§ Your objective: Starting at the line that contains "Task: Collapse the", write out every line to the end of the records below exactly, and leave out the pictures.

Collected data
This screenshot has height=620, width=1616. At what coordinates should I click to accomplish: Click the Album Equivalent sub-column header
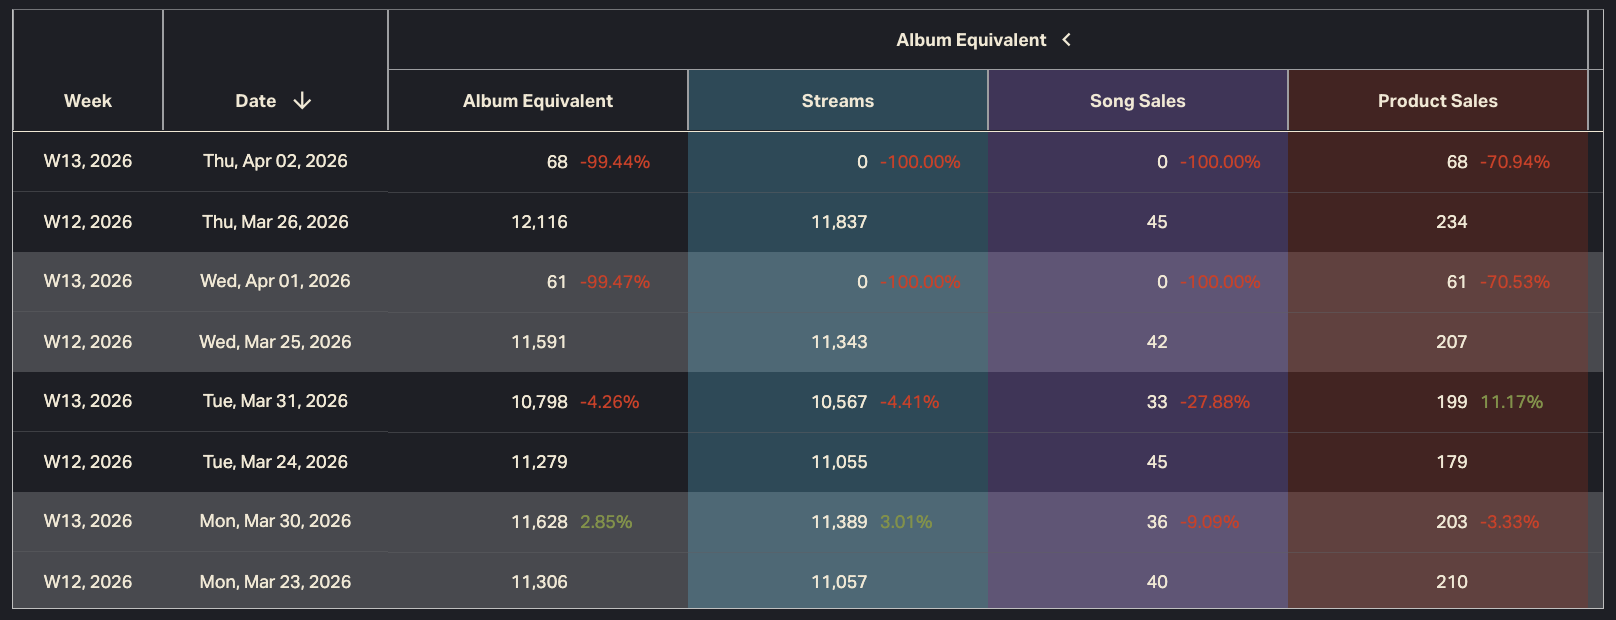coord(538,101)
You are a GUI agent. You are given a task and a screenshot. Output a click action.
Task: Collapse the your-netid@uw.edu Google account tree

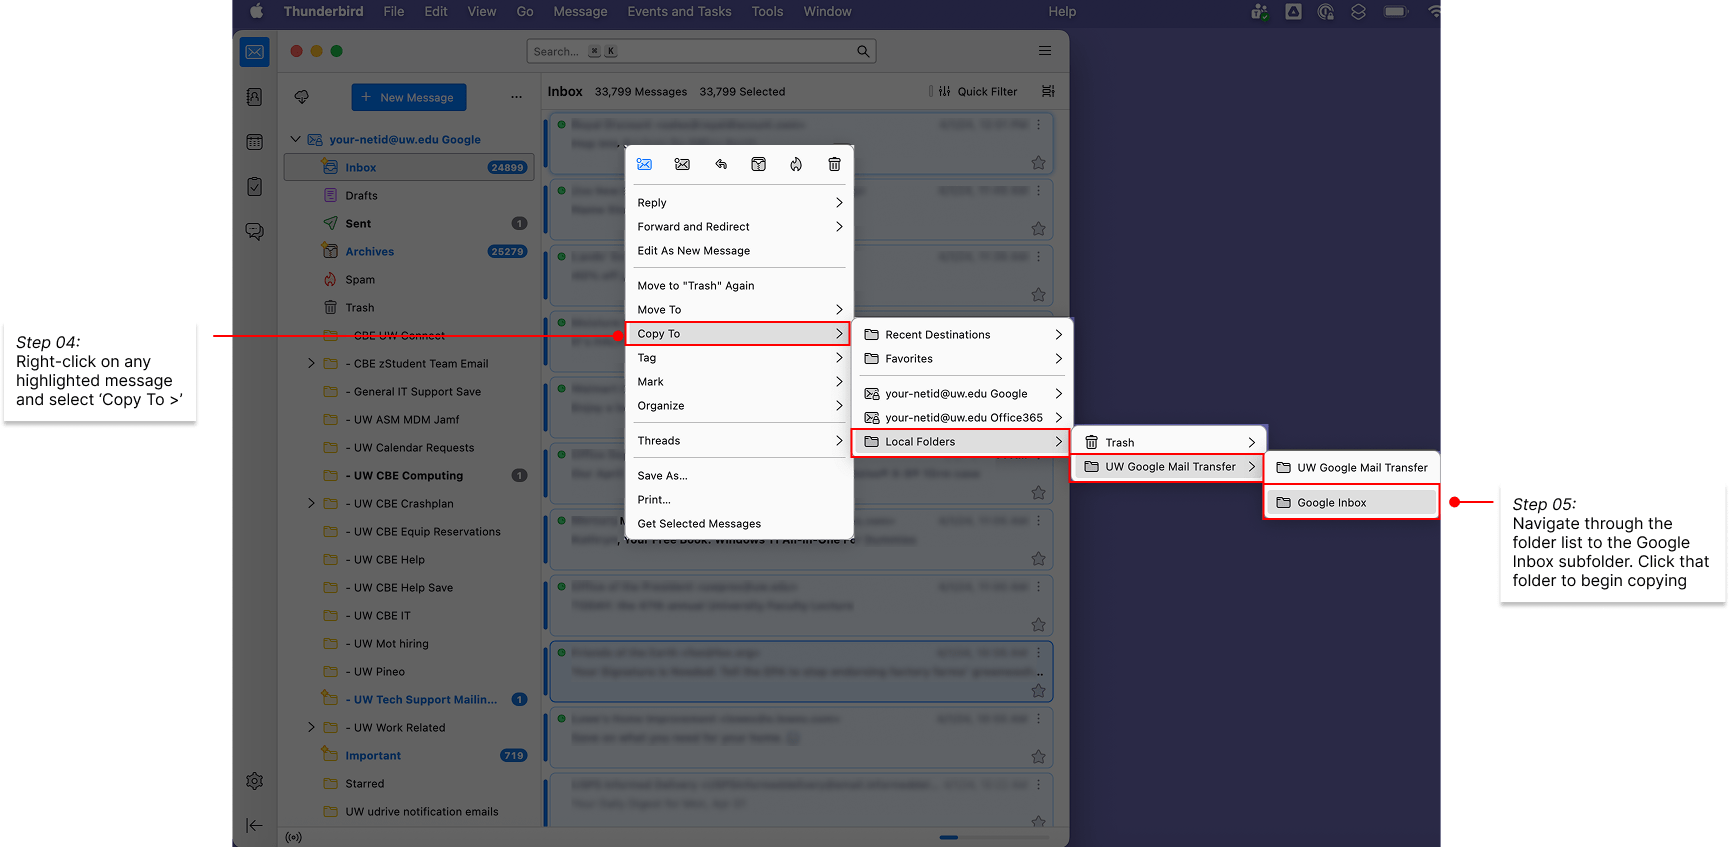[295, 139]
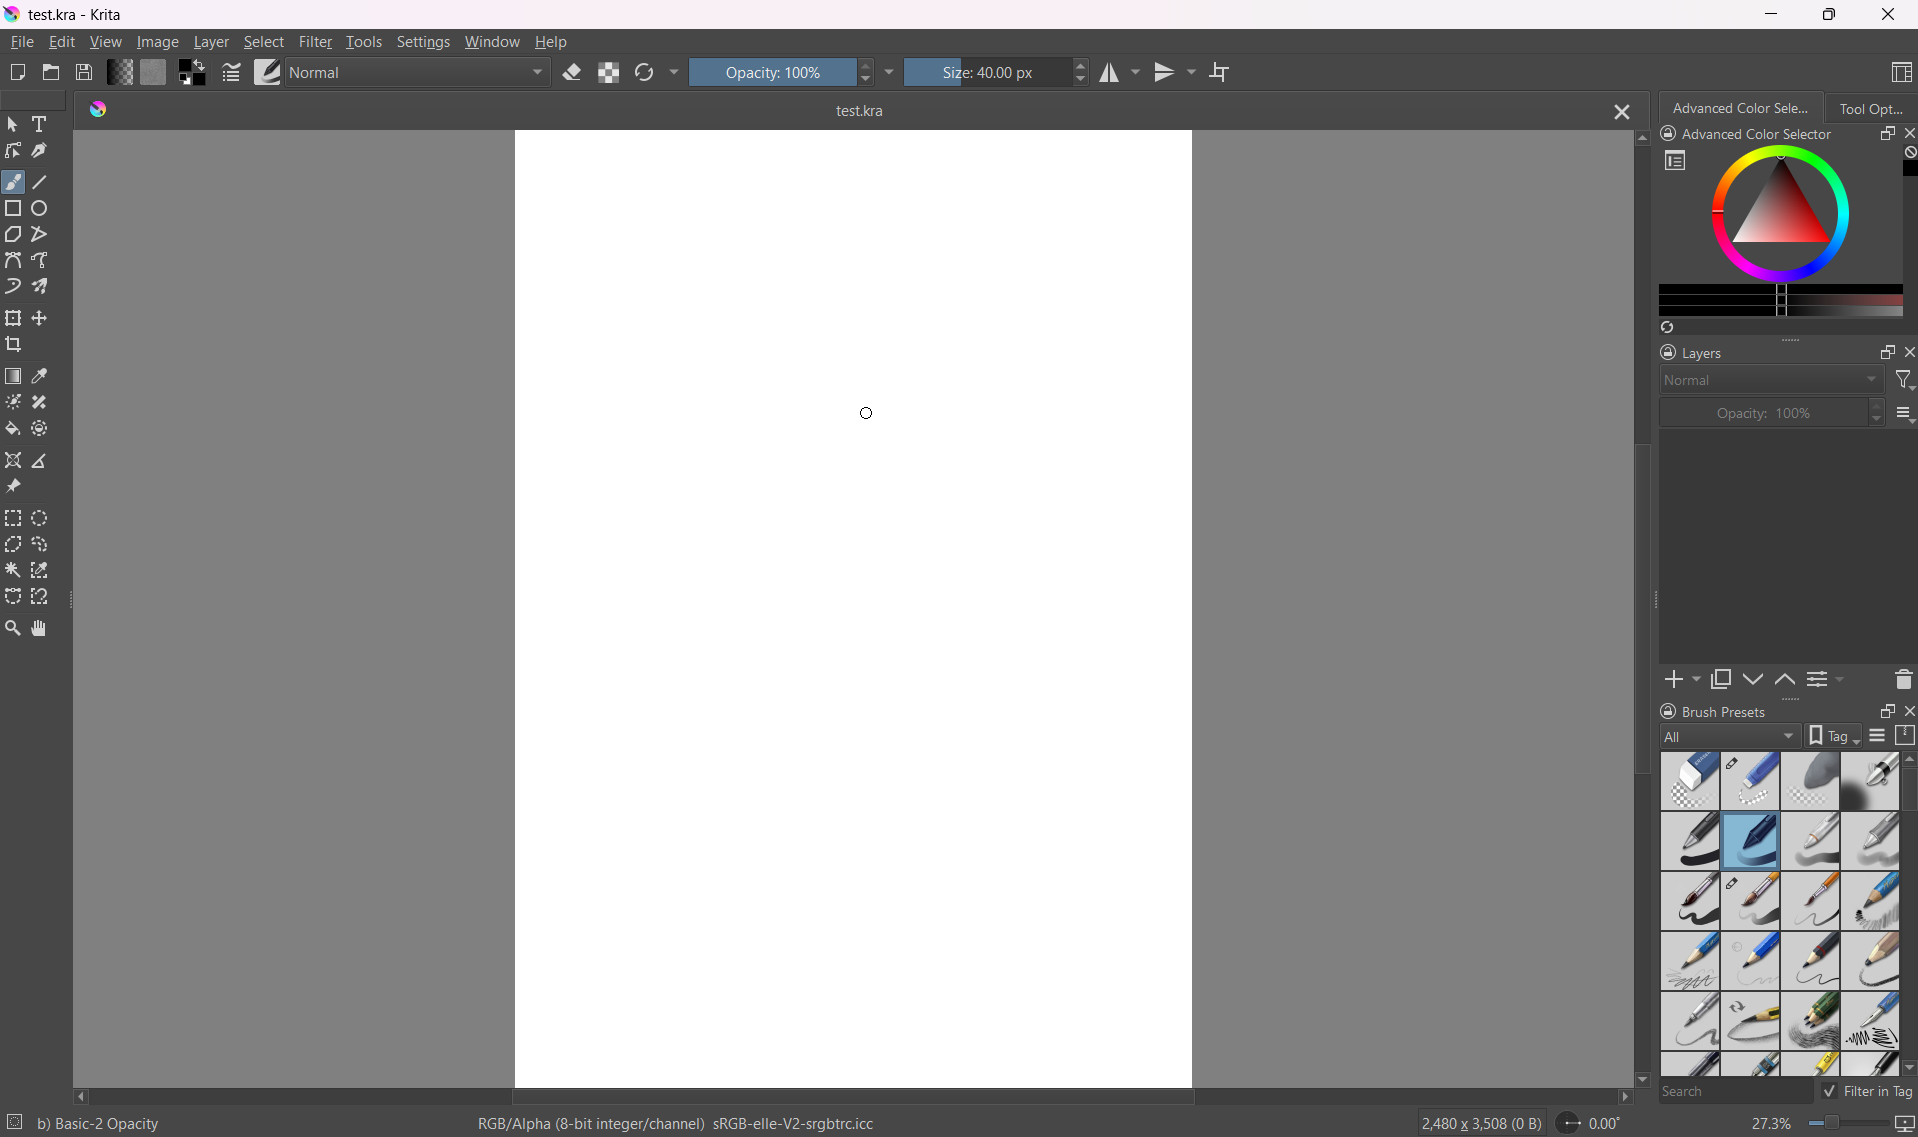The height and width of the screenshot is (1137, 1918).
Task: Open the brush blending mode dropdown
Action: click(x=418, y=73)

§ Task output:
Task: Collapse the your-netid@uw.edu Google account tree

[295, 139]
The height and width of the screenshot is (1137, 1918).
Task: Open the brush blending mode dropdown
Action: click(x=418, y=73)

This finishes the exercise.